§ SOURCE INFORMATION:
------------------------------------------------------------------------

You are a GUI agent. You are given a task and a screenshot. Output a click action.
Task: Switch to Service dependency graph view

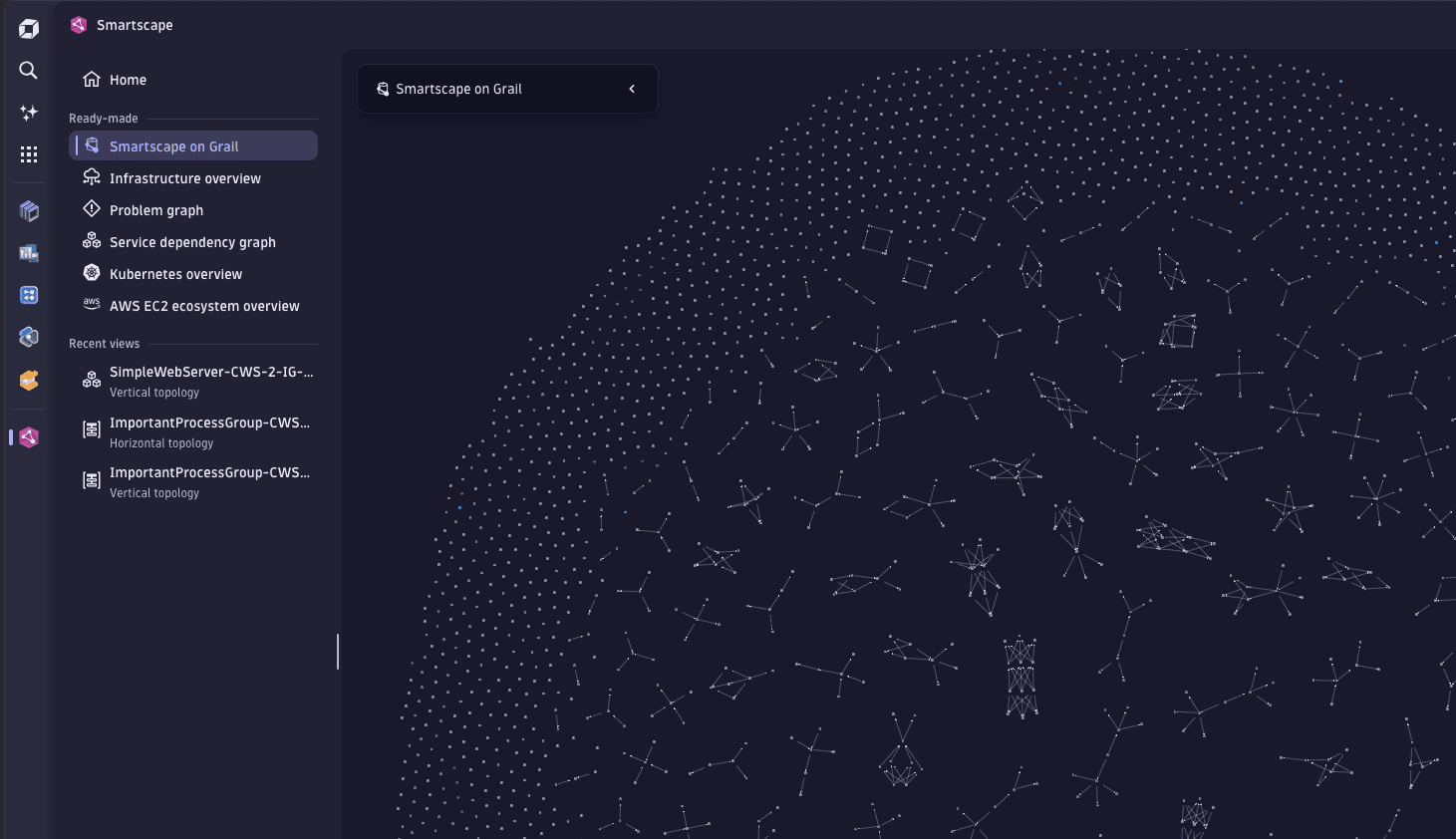pyautogui.click(x=192, y=241)
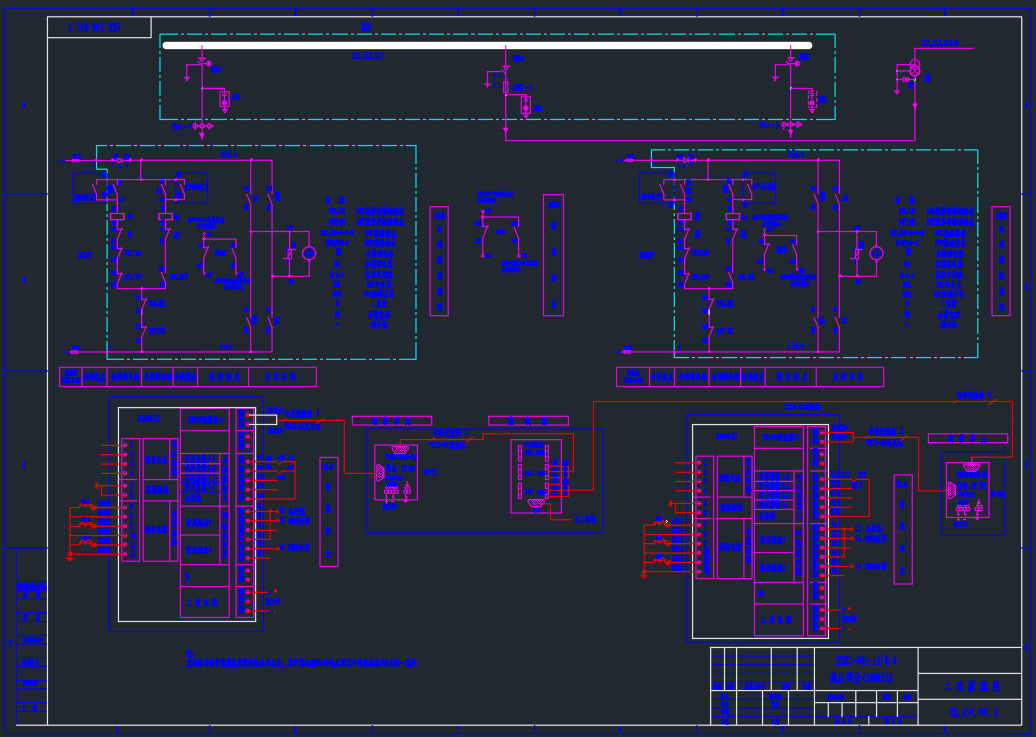1036x737 pixels.
Task: Click the drawing number at title block bottom-right
Action: click(973, 712)
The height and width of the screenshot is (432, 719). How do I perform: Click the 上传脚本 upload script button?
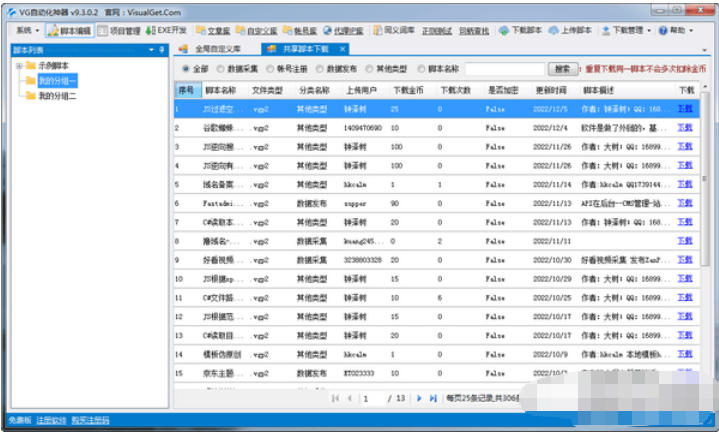pyautogui.click(x=571, y=31)
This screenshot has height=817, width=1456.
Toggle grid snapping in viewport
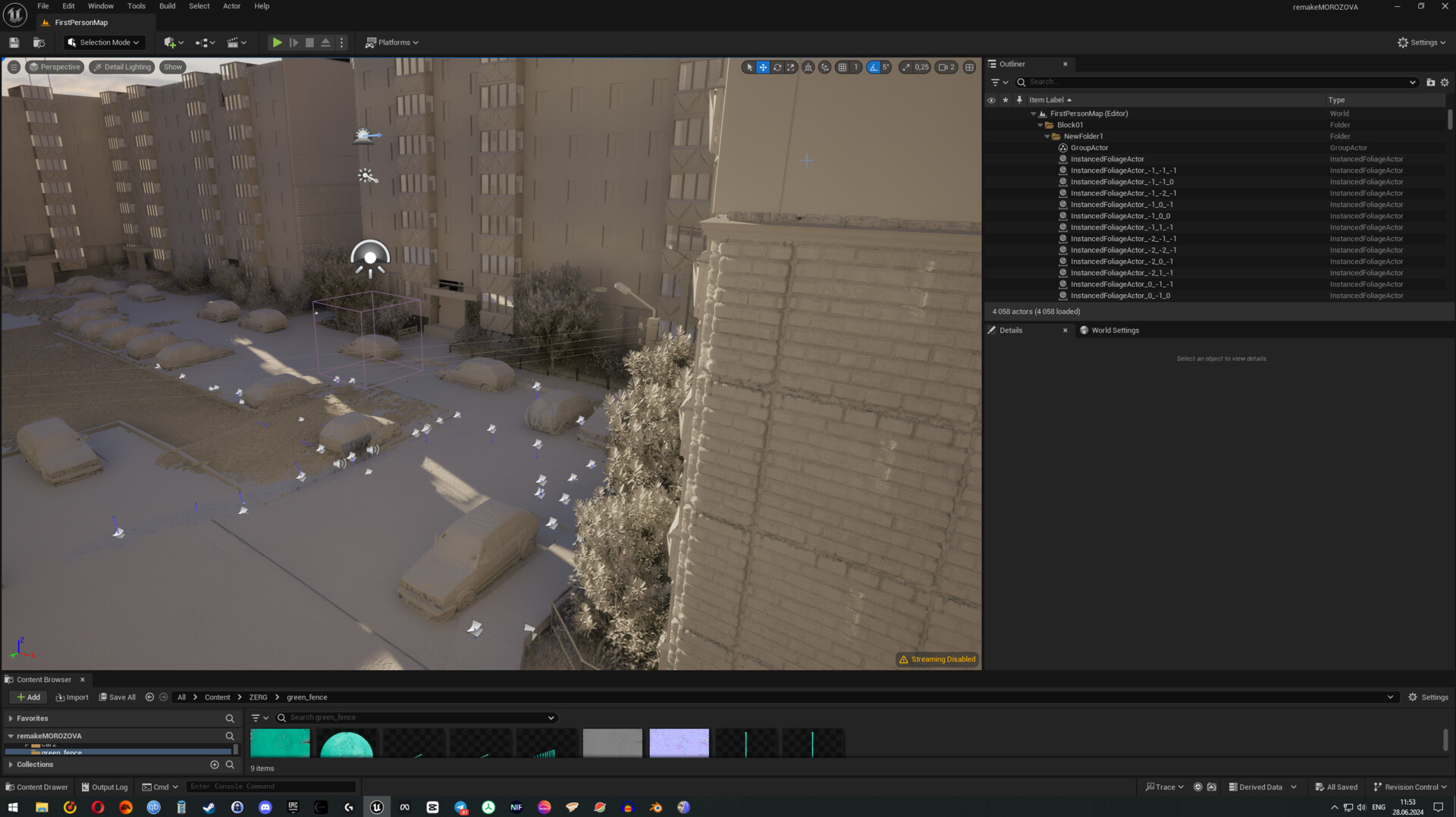[842, 67]
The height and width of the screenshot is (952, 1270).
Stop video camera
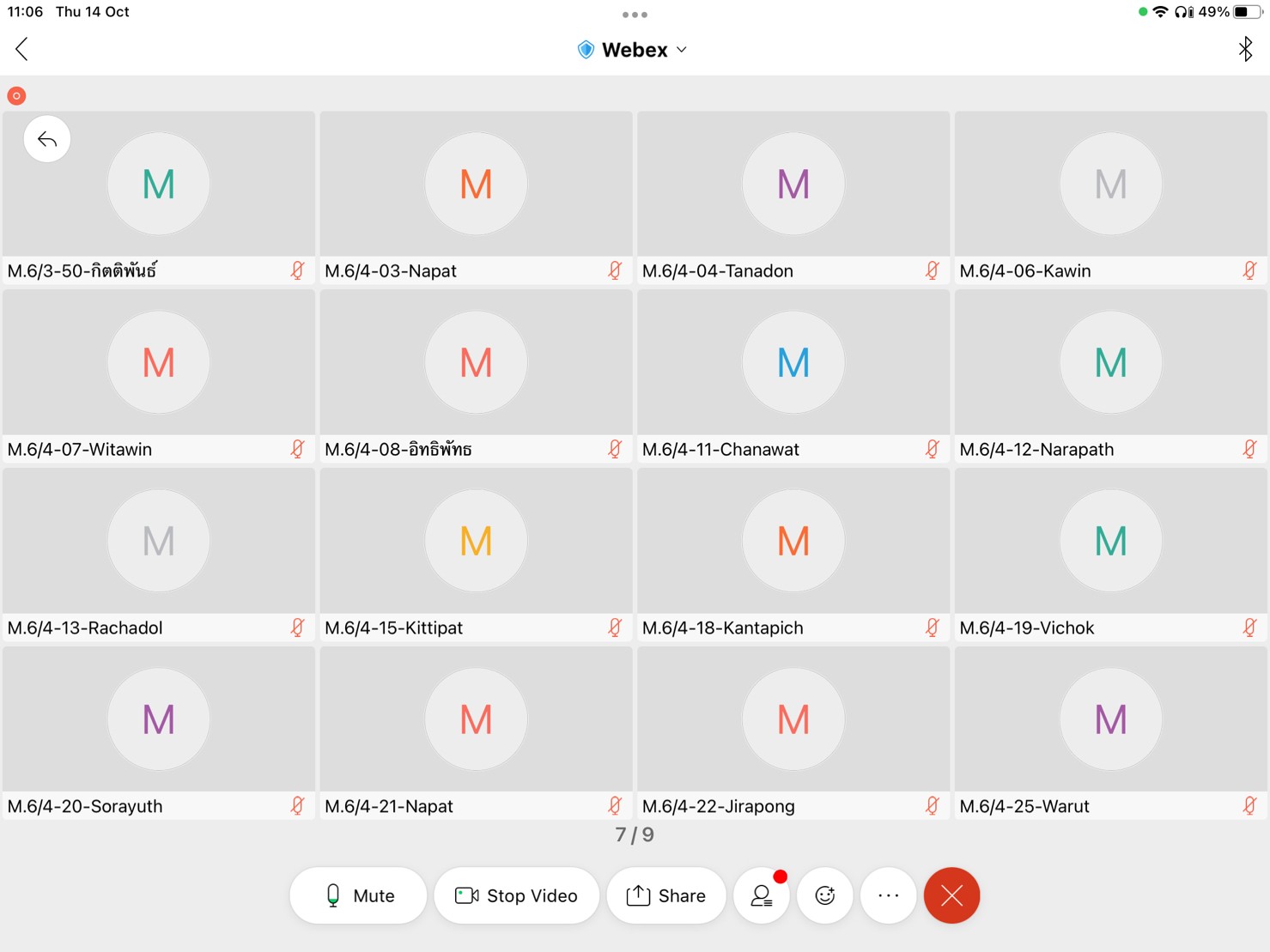pos(516,895)
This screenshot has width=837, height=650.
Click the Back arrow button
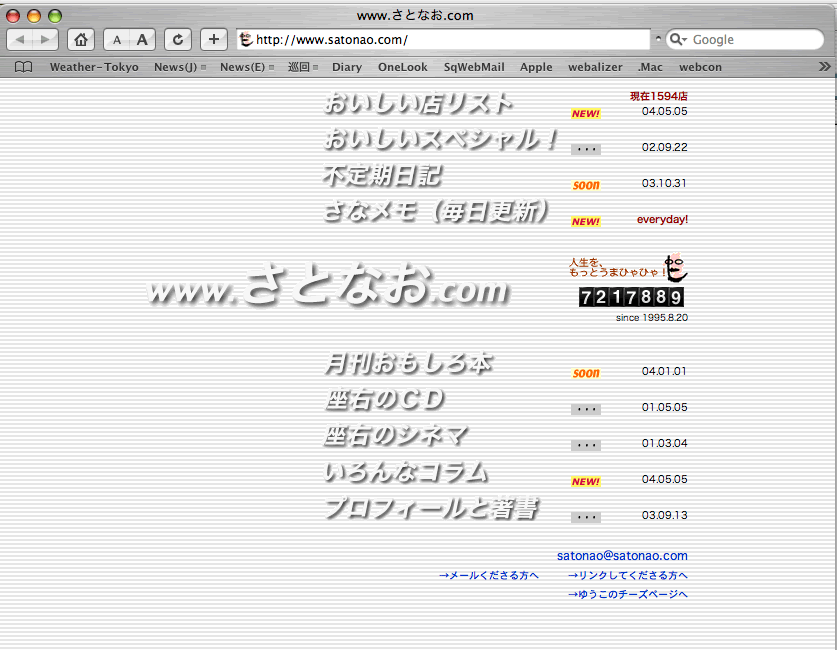point(21,40)
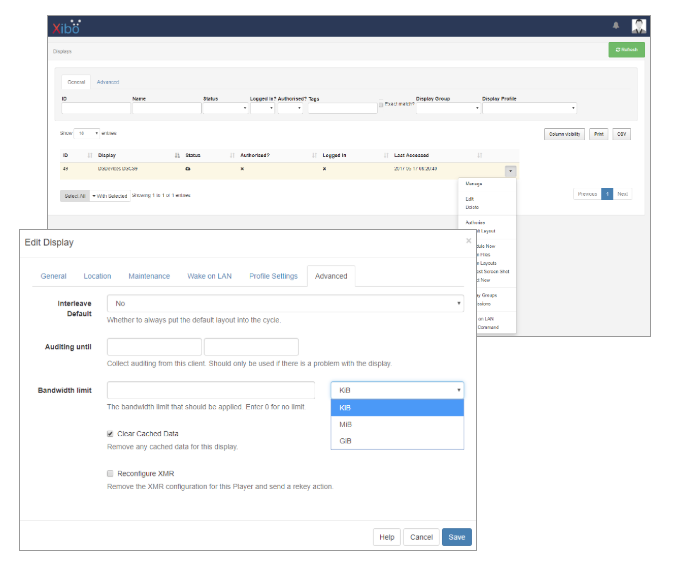
Task: Click the Bandwidth limit input field
Action: 211,390
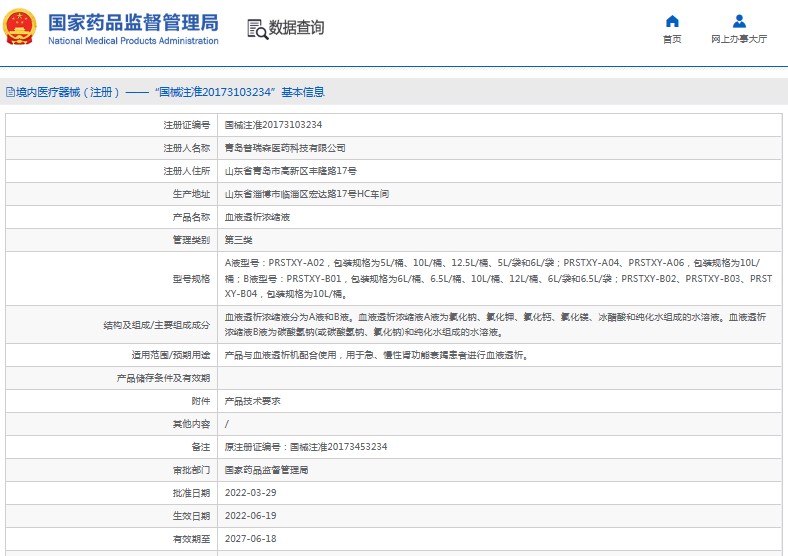788x556 pixels.
Task: Click the 型号规格 row label
Action: click(x=191, y=276)
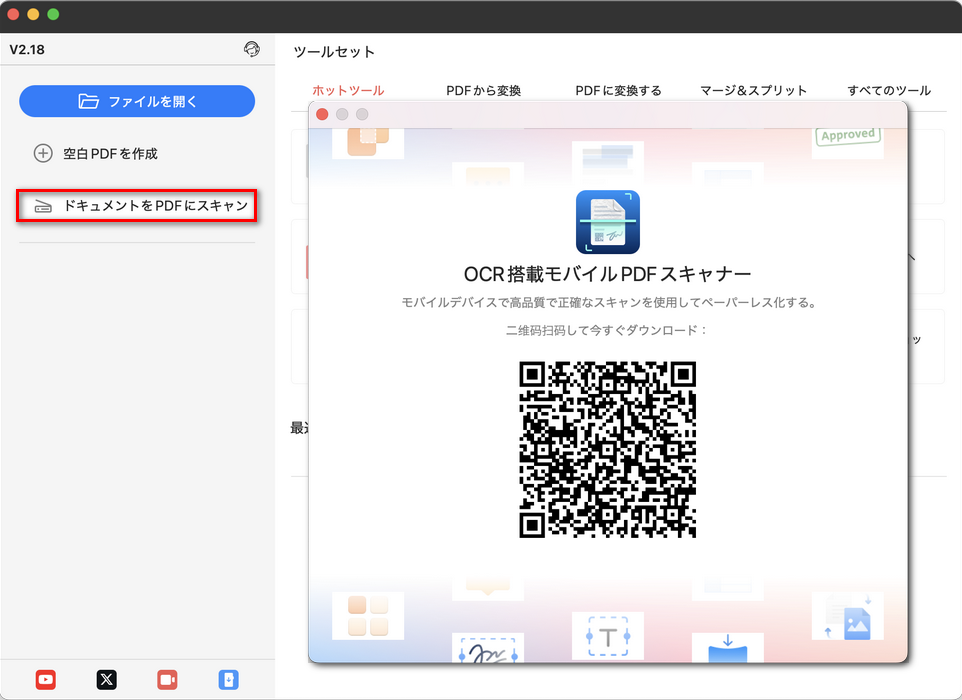Click the X (Twitter) social icon
This screenshot has height=700, width=962.
pos(107,680)
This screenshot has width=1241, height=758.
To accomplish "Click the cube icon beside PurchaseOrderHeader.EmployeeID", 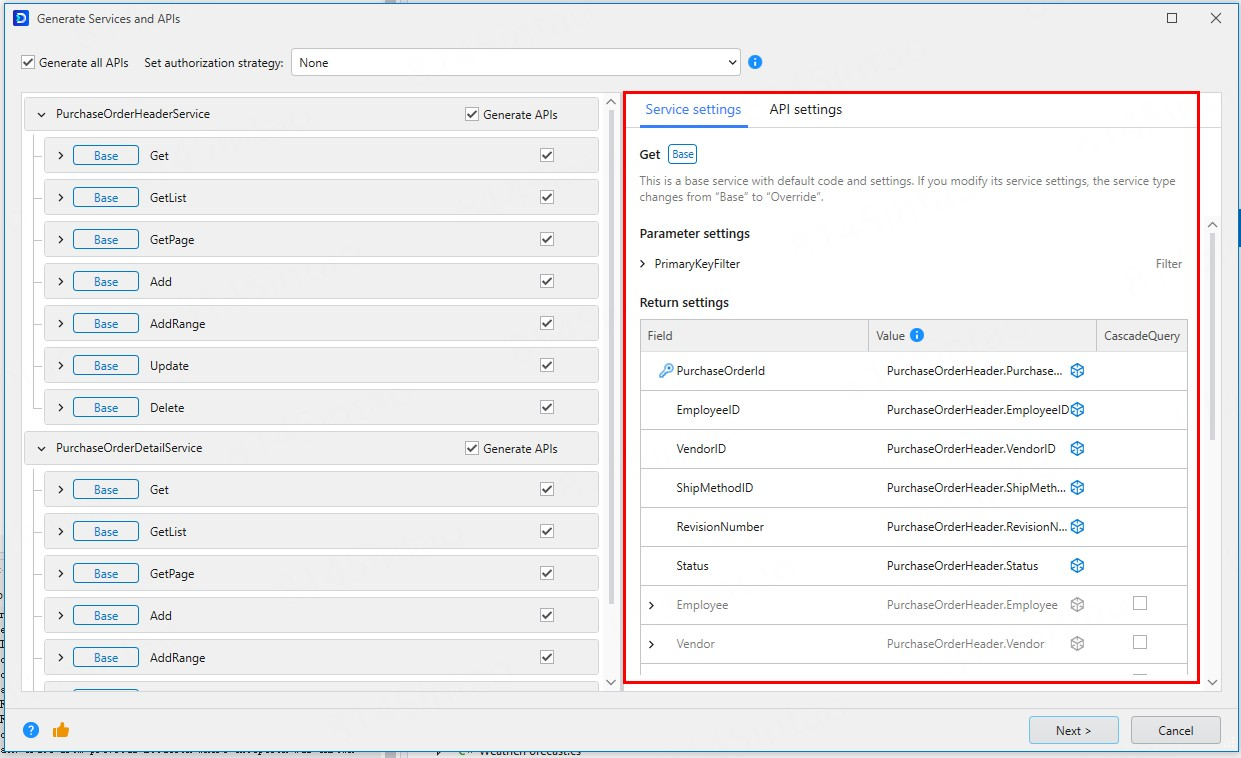I will click(1077, 410).
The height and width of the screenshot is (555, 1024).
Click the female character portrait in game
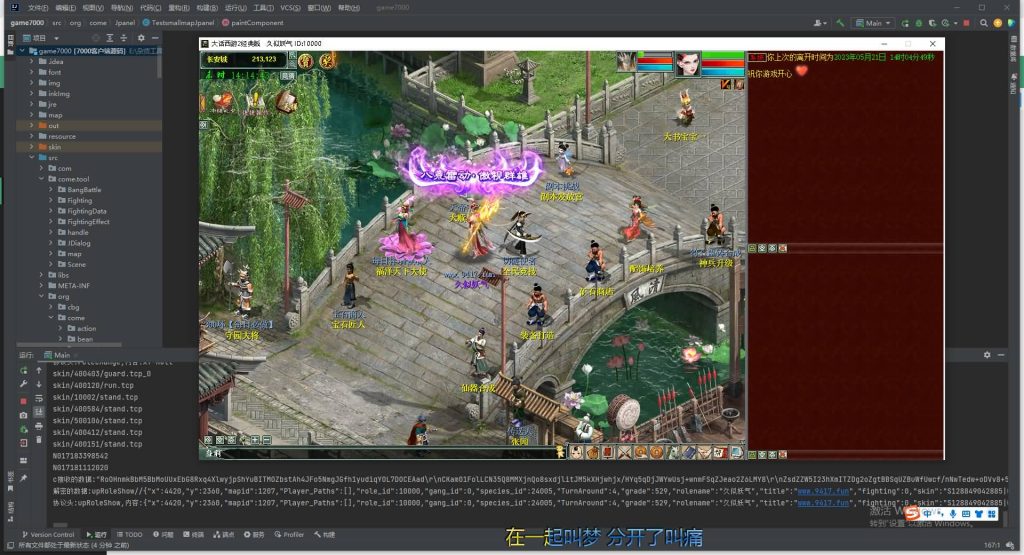(687, 63)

------------------------------------------------------------------------

§ TASK REQUIREMENTS: Write out exactly and only the lines that run from the start of the data above through the line containing "This screenshot has width=837, height=650.", leaving the pictures out.

§ EXPECTED OUTPUT:
You are a GUI agent. You are given a task and a screenshot. Output a click action.
Task: Switch to Service dependency graph view

pyautogui.click(x=192, y=241)
1036x737 pixels.
Task: Click the drawing number at title block bottom-right
Action: click(973, 712)
The height and width of the screenshot is (432, 719). How do I perform: Click the 上传脚本 upload script button?
pyautogui.click(x=571, y=31)
This screenshot has height=817, width=1456.
Toggle grid snapping in viewport
[842, 67]
The height and width of the screenshot is (952, 1270).
Stop video camera
pos(516,895)
This screenshot has width=837, height=650.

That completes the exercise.